骨粗しょう症とは、骨密度の低下によって骨がもろくなり、骨折しやすくなる病態です。
小児の骨粗しょう症は、原発性の場合と続発性の場合があります。原発性(一次性)骨粗しょう症:自然に発生します。続発性骨粗しょう症は、慢性疾患、薬物治療、過剰な運動不足または不動状態、栄養不良に起因します。
特発性若年性骨粗しょう症は、まれな骨粗しょう症であり、ホルモン機能が正常な小児に脆弱性骨折および低骨密度がみられますが、原因が特定できない場合に診断されます。
小児の骨粗しょう症の症状
小児の症状には、一般的な骨折リスクの高まりが含まれ、特に脚や腕の長骨や脊椎の骨折リスクが高くなります。脆弱性骨折は、ベッドからの転落を含め、立っている高さ以下からの転落・転倒など、正常であれば健康な骨が折れることはない、比較的軽い負担や転落・転倒を原因とする骨折です。

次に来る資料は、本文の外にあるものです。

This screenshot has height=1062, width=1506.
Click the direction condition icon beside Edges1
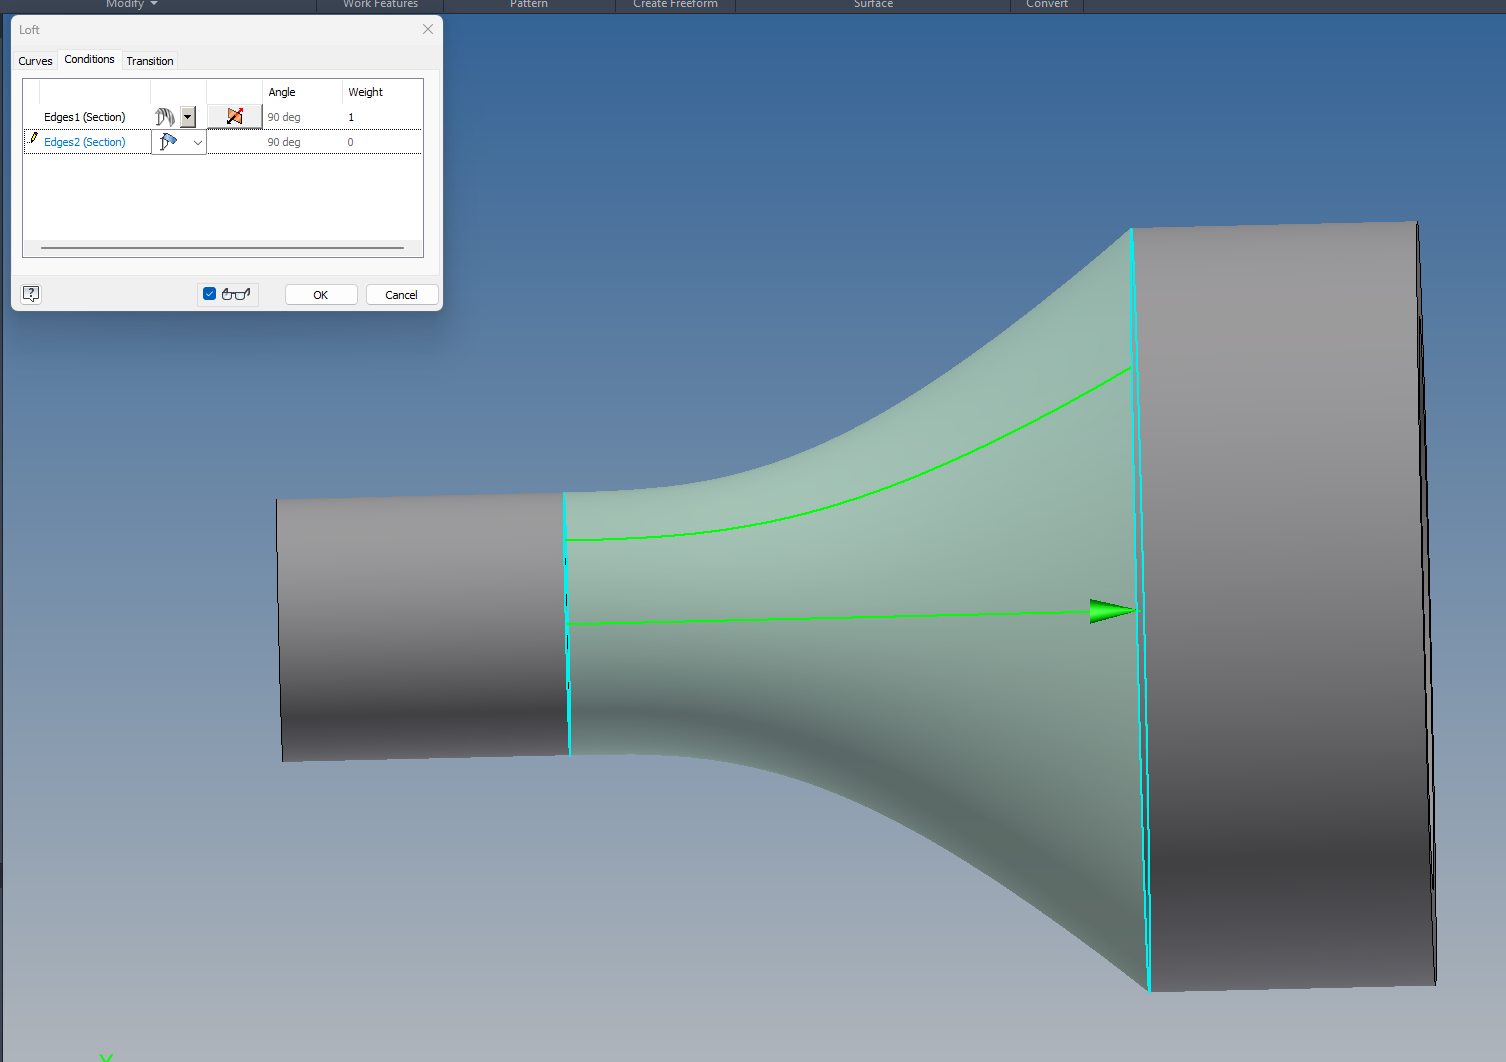(x=234, y=116)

骨痛や背部痛が生じることもあります。また、骨粗しょう症ではない小児ほど動けなかったり、運動ができなかったりすることもあります。
小児の骨粗しょう症の診断
二重エネルギーX線吸収(DXA)スキャン
骨折歴
DXAスキャンを行い、小児の骨密度が低いかどうかを調べます。DXAスキャンでは、脊椎や股関節など、大きな骨折が起こりやすい部位に高エネルギーのX線と低エネルギーのX線を照射します。高エネルギーのX線と低エネルギーのX線がそれぞれ示す値の差から、医師は骨密度を計算することができます。この結果はZスコアとして報告され、同じ性と年齢の、健康な小児の骨密度と小児の骨密度を比較します。骨密度が低いほど、Zスコアは低くなります。Zスコアが–2.0以下の場合は、骨密度が低いことを示します。

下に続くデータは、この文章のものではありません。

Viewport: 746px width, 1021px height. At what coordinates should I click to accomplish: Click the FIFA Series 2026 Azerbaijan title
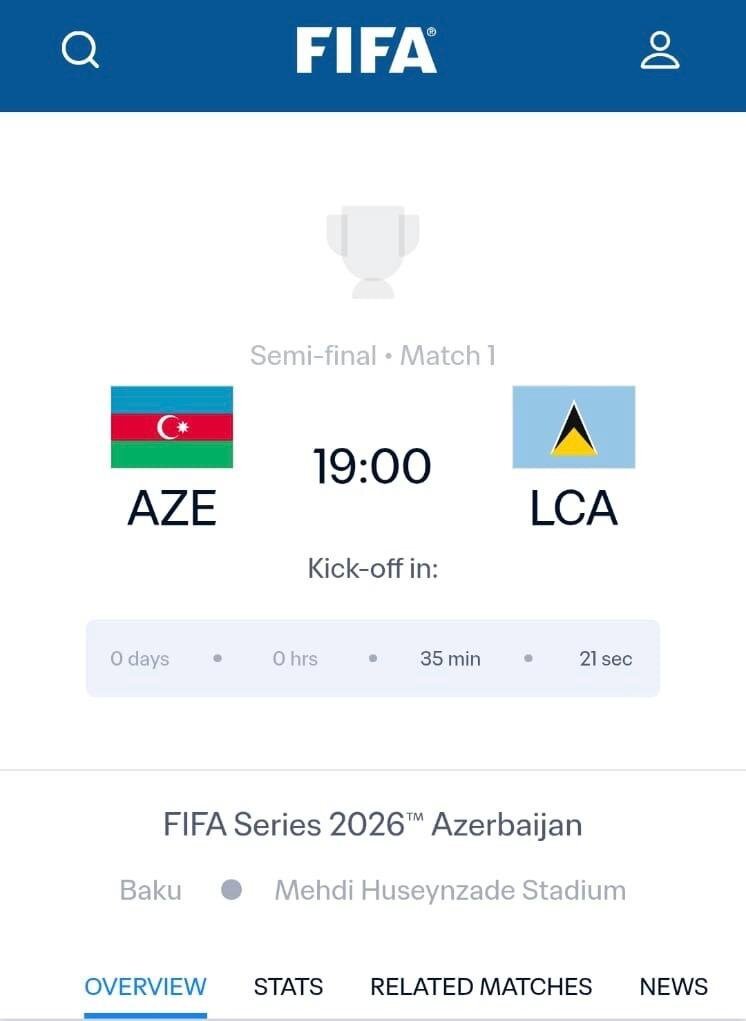[x=373, y=825]
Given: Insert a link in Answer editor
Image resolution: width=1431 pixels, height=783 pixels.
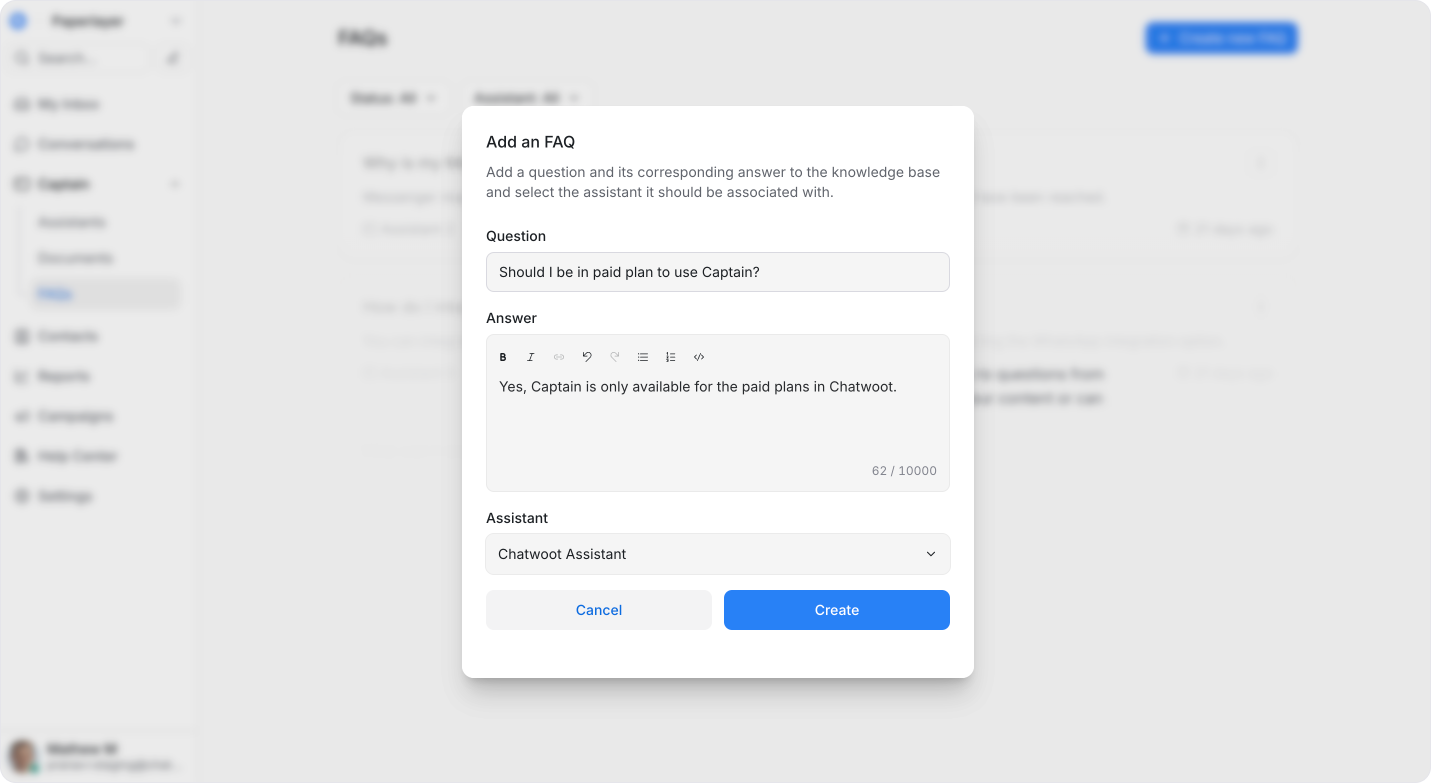Looking at the screenshot, I should click(x=559, y=357).
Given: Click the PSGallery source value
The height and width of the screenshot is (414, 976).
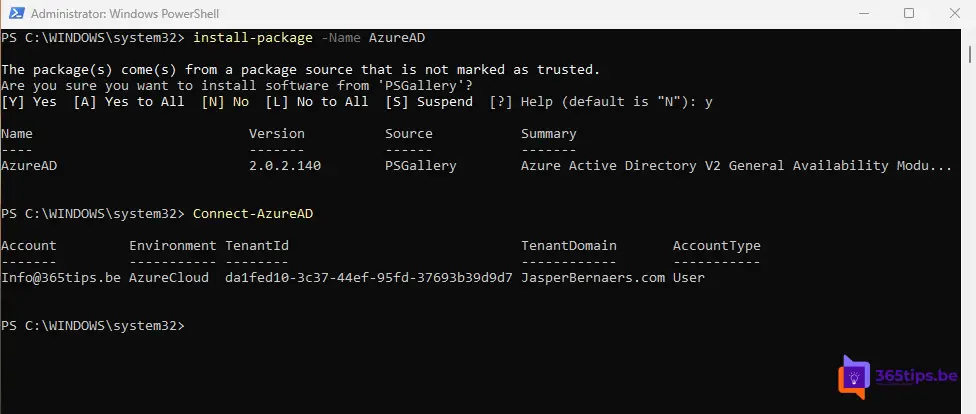Looking at the screenshot, I should click(x=421, y=166).
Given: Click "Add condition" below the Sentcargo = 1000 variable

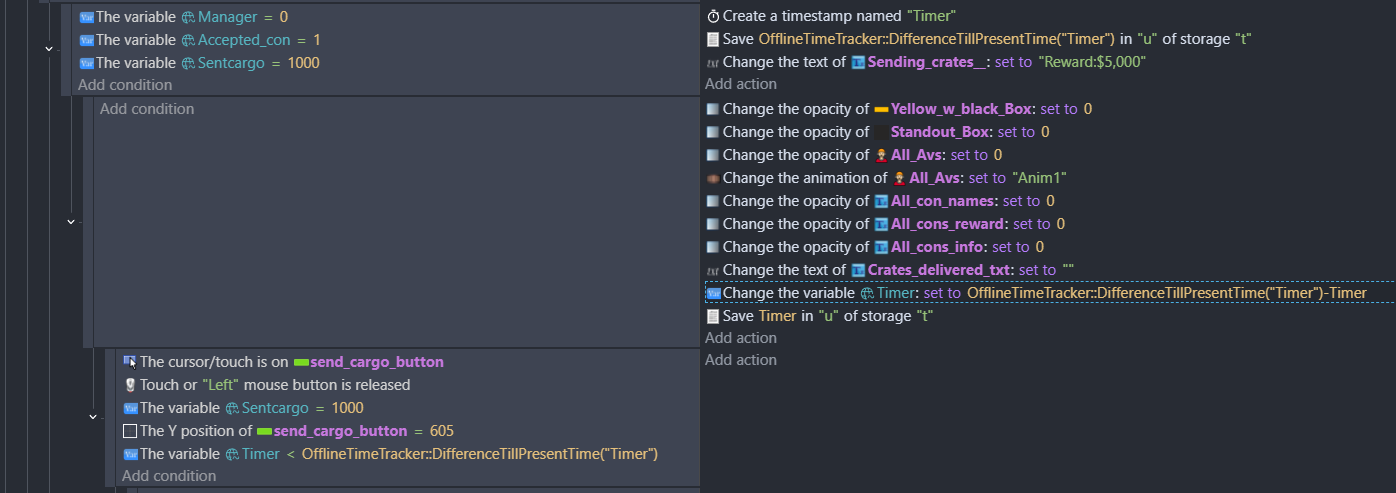Looking at the screenshot, I should pos(125,85).
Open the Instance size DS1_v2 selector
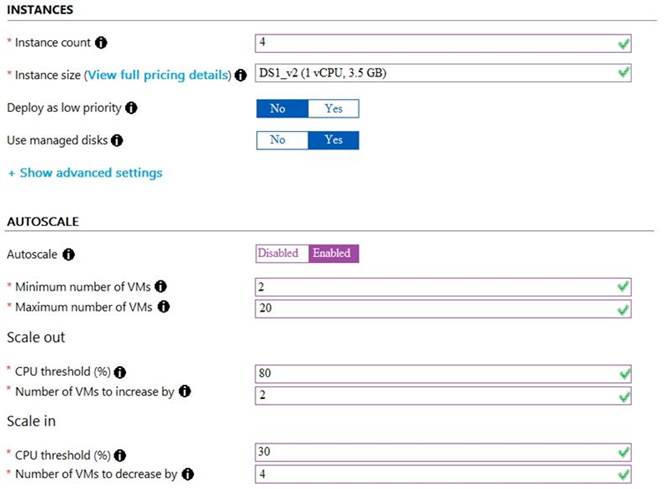Screen dimensions: 667x489 point(443,73)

医師は小児の骨折歴も考慮します。例えば、19歳までに腕や脚の骨折を3回以上経験した小児は、骨粗しょう症の可能性があります。
小児の骨粗しょう症の治療
栄養とサプリメント
身体活動
ビスホスホネート
小児の治療は通常、栄養補給から始まります。食事から十分なカルシウムとビタミンDを摂取する必要があります(表「」を参照のこと)。食事からこれらの栄養素を十分に摂取できない小児には、サプリメントを摂取することがあります。
身体活動や体重の負荷がかかる運動(歩行など)は、骨の強化と骨密度の増加に役立ちます。
治療には、ビスホスホネートと呼ばれる薬剤も含まれます。この薬剤は骨量減少を減少させ、骨折のリスクを低下させます。